## Material provided
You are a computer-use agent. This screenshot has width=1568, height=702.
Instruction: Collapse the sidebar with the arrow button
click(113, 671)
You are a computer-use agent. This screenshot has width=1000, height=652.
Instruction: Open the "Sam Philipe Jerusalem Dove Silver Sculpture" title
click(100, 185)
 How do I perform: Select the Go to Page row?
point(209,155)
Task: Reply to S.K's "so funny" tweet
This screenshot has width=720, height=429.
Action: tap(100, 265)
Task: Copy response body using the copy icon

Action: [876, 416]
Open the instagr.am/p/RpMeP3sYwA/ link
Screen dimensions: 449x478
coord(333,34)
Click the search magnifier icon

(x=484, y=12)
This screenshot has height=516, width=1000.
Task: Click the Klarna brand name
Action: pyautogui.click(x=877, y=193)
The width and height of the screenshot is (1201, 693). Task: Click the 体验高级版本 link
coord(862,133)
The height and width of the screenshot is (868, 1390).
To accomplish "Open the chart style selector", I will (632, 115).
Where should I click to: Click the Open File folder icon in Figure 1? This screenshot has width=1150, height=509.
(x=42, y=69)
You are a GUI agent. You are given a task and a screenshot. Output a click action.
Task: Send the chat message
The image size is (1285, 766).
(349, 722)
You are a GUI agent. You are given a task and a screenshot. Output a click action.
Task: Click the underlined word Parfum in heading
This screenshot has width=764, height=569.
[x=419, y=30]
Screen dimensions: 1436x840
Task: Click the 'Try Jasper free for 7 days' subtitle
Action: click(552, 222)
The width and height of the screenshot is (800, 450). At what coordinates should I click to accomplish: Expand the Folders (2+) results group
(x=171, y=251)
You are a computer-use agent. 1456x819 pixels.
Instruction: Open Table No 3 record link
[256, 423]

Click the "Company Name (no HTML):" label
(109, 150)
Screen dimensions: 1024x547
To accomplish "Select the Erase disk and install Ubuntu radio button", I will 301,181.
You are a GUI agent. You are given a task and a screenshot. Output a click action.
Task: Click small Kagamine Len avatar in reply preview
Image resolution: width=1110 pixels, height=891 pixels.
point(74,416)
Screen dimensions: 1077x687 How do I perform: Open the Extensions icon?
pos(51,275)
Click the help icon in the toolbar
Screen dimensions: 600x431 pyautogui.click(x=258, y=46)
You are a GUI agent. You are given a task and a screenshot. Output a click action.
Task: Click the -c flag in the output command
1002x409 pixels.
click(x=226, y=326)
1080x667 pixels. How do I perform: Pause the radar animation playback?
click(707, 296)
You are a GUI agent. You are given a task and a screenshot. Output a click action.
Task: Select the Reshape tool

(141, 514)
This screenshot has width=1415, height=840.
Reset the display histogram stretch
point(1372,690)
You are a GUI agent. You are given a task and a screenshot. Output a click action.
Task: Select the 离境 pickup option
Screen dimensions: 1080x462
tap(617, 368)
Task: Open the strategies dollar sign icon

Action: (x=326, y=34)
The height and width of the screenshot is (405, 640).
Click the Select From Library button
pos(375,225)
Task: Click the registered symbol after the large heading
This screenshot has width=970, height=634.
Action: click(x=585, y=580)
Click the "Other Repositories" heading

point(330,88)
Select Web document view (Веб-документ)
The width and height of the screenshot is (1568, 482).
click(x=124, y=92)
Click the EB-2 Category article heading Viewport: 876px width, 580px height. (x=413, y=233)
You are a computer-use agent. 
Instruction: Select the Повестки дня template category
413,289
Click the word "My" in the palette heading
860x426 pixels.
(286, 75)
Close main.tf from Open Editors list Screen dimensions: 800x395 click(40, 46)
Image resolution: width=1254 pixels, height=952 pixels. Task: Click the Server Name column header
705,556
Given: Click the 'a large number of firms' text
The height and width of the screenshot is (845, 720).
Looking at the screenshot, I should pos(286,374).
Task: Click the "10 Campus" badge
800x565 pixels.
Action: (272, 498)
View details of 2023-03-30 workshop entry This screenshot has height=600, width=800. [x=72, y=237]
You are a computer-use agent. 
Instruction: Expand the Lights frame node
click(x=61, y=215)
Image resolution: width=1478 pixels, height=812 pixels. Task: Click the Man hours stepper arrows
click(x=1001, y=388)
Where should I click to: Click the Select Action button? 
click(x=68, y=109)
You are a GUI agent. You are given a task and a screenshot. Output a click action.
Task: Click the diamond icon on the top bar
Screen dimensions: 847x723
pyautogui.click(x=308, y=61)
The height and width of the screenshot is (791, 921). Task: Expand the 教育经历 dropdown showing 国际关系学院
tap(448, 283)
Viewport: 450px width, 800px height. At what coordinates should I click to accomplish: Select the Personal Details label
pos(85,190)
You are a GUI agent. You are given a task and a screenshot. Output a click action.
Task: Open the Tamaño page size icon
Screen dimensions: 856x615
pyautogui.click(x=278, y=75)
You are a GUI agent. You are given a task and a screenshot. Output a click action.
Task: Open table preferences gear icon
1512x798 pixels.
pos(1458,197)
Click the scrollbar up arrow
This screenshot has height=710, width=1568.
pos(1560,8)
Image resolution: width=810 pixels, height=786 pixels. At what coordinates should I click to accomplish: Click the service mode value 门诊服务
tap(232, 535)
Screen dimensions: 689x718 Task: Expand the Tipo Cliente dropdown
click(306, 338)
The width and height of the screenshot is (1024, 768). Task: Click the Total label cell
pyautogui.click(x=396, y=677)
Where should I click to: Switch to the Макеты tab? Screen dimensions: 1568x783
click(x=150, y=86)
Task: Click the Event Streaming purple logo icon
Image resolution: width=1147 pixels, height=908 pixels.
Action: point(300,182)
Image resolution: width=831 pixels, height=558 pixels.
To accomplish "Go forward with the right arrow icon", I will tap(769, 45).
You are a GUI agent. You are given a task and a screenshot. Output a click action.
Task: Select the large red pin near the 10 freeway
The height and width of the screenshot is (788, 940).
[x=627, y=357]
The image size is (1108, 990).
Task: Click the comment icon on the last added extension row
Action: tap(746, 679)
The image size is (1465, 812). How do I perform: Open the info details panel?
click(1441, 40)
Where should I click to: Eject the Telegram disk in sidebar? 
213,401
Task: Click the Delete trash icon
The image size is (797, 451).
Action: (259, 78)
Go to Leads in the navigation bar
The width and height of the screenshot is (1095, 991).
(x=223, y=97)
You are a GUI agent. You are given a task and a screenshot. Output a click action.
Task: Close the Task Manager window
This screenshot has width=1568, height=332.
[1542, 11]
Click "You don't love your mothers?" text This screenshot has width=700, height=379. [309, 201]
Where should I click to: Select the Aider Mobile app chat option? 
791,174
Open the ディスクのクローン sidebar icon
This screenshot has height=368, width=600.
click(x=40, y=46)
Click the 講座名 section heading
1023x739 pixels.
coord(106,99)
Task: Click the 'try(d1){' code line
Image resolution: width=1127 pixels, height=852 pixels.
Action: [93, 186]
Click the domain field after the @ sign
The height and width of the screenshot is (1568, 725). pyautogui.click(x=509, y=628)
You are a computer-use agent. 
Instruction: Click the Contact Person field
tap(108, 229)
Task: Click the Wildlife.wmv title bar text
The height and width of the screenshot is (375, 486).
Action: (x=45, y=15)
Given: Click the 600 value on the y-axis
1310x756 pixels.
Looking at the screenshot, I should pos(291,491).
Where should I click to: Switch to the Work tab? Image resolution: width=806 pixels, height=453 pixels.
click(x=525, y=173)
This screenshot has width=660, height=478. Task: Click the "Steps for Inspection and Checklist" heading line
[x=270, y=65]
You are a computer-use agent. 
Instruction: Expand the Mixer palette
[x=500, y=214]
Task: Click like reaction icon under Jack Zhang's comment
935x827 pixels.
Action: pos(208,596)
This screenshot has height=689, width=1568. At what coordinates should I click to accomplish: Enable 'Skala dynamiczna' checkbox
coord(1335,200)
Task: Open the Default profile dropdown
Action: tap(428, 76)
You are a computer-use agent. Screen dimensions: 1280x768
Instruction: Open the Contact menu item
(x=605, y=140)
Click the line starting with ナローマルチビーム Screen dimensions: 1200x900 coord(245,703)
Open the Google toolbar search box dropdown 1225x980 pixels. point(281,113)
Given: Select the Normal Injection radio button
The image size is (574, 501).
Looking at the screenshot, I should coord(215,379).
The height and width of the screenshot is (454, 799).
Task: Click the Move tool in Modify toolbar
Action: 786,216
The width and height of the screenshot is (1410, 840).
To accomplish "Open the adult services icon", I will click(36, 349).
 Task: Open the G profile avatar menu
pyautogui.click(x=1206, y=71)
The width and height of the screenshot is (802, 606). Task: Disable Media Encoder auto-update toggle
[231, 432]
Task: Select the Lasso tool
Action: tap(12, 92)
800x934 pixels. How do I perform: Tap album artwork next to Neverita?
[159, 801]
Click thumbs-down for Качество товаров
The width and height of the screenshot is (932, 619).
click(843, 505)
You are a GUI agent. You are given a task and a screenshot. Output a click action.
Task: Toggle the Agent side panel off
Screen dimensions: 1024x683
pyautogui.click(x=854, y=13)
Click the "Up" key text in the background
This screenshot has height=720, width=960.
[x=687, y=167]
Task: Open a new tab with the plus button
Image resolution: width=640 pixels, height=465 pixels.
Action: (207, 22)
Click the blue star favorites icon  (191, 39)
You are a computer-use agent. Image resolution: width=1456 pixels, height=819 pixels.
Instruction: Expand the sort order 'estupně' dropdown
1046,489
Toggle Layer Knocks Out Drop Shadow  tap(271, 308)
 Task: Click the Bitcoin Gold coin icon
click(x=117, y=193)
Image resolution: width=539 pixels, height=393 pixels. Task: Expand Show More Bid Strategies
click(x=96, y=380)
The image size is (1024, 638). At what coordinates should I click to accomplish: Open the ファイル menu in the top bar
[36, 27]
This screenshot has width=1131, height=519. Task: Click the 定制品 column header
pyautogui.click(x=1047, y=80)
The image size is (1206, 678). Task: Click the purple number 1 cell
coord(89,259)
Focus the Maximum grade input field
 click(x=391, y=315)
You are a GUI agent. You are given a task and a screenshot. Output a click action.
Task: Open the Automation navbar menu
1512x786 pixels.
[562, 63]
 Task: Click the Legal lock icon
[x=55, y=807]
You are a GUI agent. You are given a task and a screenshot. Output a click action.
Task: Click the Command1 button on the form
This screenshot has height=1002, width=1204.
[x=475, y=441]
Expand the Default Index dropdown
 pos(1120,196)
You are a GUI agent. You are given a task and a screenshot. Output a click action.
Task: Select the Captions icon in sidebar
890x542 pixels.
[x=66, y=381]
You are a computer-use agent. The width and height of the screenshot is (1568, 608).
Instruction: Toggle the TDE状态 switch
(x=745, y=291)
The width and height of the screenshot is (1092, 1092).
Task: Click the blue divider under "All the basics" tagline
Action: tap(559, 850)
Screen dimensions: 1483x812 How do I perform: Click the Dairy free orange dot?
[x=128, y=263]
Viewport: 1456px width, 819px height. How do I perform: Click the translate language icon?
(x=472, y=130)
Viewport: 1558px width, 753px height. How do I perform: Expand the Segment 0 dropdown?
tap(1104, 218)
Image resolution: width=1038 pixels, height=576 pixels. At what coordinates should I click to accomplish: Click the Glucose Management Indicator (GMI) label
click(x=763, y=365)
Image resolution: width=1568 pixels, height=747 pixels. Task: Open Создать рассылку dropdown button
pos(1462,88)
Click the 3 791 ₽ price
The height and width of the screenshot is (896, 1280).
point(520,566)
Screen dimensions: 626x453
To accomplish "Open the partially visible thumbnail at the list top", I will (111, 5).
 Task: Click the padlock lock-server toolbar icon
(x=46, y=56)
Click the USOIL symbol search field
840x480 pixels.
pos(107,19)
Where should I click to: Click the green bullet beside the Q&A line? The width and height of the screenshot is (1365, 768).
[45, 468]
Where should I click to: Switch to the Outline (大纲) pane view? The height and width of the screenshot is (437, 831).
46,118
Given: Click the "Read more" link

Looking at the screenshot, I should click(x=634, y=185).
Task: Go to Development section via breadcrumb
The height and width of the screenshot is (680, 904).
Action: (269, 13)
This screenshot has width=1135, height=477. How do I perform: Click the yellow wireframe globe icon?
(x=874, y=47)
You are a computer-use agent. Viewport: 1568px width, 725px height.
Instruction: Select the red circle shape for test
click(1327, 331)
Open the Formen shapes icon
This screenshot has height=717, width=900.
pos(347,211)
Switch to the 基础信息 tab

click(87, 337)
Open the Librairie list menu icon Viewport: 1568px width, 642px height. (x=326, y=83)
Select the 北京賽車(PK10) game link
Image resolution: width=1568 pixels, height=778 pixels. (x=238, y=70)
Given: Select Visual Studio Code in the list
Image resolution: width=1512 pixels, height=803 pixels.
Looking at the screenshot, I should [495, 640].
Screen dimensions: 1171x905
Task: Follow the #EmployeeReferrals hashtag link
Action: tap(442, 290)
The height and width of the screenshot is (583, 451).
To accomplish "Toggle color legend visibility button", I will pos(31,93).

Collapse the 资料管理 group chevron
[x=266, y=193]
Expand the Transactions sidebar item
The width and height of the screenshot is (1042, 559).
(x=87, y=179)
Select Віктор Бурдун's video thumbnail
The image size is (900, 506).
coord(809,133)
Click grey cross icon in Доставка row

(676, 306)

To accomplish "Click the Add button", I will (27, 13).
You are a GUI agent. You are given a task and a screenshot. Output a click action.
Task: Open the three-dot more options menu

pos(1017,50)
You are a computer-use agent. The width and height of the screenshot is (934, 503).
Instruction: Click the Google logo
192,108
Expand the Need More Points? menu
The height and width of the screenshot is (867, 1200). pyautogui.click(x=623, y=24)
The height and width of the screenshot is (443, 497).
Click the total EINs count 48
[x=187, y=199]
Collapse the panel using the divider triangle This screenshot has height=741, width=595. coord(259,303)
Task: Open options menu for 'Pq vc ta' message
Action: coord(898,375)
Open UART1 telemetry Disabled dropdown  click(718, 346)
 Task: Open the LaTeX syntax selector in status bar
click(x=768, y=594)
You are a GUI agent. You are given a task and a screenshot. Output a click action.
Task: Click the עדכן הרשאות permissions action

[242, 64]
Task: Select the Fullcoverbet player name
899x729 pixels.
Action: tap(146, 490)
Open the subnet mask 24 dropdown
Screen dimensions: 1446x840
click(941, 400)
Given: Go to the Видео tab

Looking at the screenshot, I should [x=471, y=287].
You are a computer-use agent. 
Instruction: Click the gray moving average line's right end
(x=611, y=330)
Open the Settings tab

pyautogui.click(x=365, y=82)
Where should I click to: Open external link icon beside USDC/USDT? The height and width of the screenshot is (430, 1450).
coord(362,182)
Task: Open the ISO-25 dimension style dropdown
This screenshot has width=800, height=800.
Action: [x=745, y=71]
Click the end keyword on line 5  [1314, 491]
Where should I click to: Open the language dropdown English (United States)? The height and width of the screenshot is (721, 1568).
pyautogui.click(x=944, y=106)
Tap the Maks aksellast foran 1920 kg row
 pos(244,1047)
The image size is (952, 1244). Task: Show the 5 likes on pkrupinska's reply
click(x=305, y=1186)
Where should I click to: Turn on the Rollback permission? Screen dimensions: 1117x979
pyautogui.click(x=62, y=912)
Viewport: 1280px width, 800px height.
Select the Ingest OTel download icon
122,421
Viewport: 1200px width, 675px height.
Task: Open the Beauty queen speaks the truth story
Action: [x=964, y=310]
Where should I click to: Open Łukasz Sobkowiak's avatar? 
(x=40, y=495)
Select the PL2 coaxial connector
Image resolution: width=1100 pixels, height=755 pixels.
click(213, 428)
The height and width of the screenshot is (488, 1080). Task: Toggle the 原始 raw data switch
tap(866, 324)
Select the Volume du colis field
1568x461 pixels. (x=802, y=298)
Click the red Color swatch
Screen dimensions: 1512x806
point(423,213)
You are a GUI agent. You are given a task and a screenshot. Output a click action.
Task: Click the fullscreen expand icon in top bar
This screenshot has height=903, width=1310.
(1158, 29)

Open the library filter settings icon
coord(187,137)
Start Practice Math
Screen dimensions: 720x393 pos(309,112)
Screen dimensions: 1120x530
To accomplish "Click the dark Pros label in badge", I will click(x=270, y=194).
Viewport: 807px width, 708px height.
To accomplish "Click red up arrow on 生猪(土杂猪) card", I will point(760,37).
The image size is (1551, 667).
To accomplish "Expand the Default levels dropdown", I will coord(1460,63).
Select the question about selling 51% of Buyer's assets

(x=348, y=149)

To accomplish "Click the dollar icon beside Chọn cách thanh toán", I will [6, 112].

## Your objective
In the entries above, the lines between the one holding "The image size is (797, 451)." and the one holding "Task: Close the Task Manager window", inclusive, are to be printed exactly as written, and those alone.

## Response to the exercise
The image size is (797, 451).
Action: (259, 78)
Go to Leads in the navigation bar
The width and height of the screenshot is (1095, 991).
(x=223, y=97)
You are a GUI agent. You are given a task and a screenshot. Output a click action.
Task: Close the Task Manager window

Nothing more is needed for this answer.